MirrorMaker 2.0 is a multi-cluster, cross-data-center replication engine based on the Kafka Connect framework. MirrorMaker 2 is available starting in EEP 8.0.0.

Mirror Maker 2.0 replicates data in topics from one Kafka cluster to another. HPE Ezmeral Data Fabric Mirror Maker 2 can mirror data:
  • from Apache Kafka clusters to Apache Kafka clusters.
  • from Apache Kafka clusters to streams in HPE Ezmeral Data Fabric clusters.
  • from streams in HPE Ezmeral Data Fabric clusters to Apache Kafka clusters.
  • between streams in HPE Ezmeral Data Fabric clusters.

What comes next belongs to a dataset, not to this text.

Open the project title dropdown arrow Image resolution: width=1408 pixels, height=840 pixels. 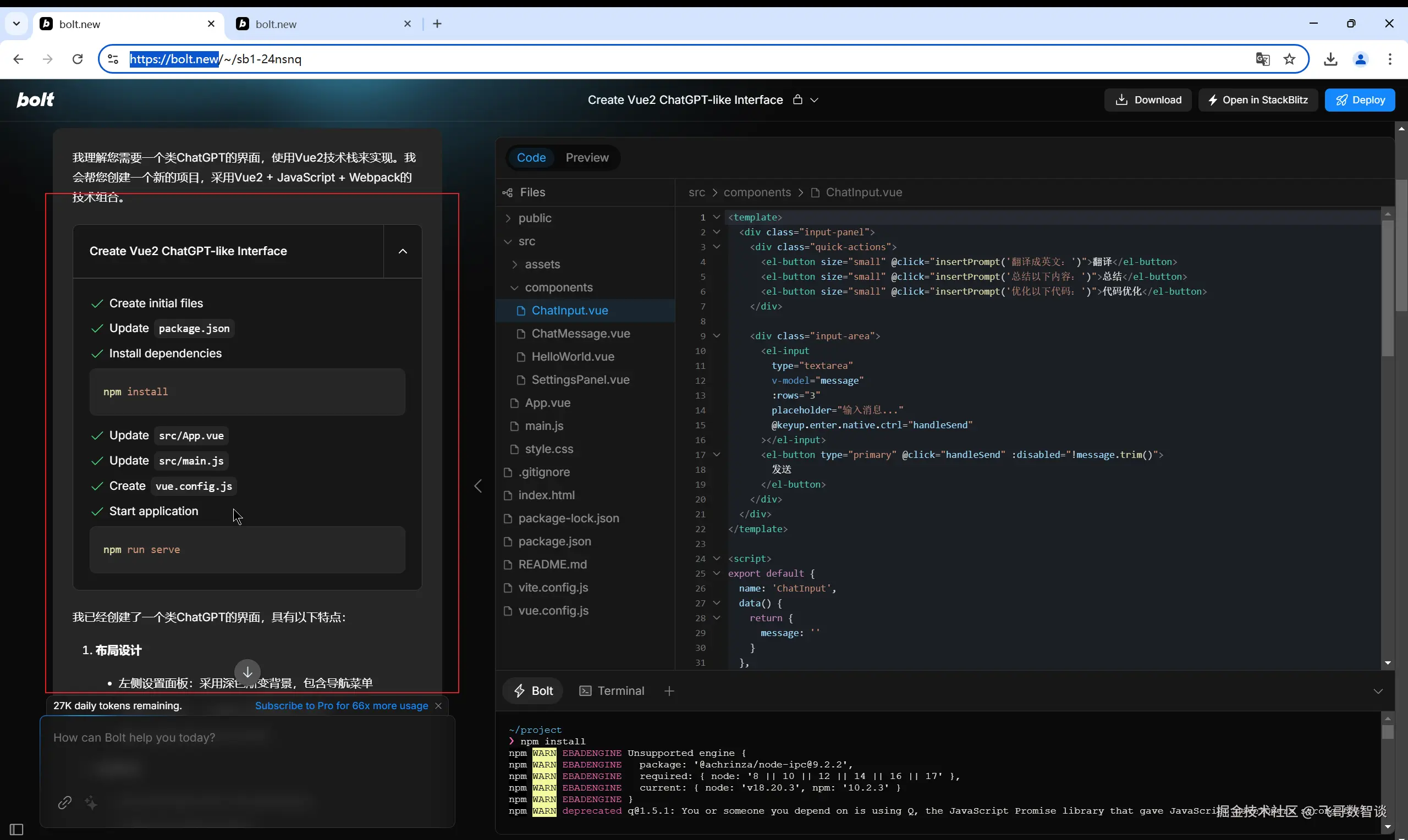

MirrorMaker 2 Architecture

MirrorMaker 2 uses the Kafka Connect framework to simplify configuration and scaling. Both source and sink connectors are provided to enable complex flows between multiple Kafka clusters and across data centers via existing Kafka Connect clusters. The main MirrorMaker 2 components are actually Kafka connectors, as described in the following list:

  • The MirrorSourceConnector replicates records from local to remote clusters and enables offset synchronization.
  • The MirrorCheckpointConnector manages consumer offset synchronization, emits checkpoints, and enables failover.
  • The MirrorHeartbeatConnector provides heartbeats, monitoring of replication flows, and client discovery of replication topologies, which can be more complex than for the original MirrorMaker.

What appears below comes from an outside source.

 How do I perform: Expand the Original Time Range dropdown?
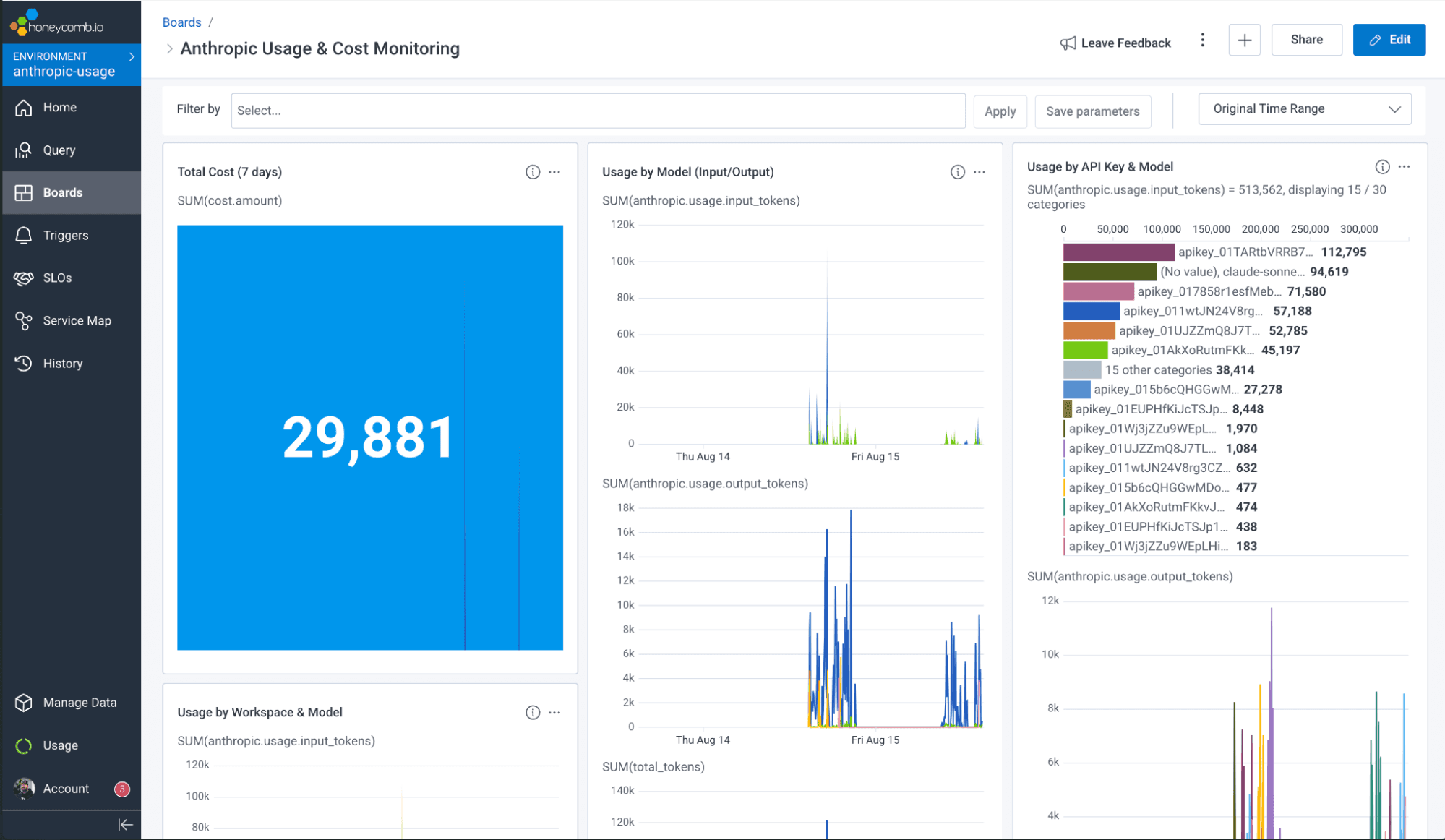coord(1305,109)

As shown in the following MirrorMaker 2 architecture diagram, the source and sink connectors contain a pair of producers and consumers to replicate records, and a pair of AdminClients to propagate configuration changes:

Prerequisites

When using HPE Ezmeral Data Fabric streams as the source or target:

  • Ensure that the destination stream in the HPE Ezmeral Data Fabric cluster exists. To create a stream, run the maprcli stream create command.
  • Ensure that the ID of the user that runs MirrorMaker 2 has the produceperm and topicperm permissions on the stream.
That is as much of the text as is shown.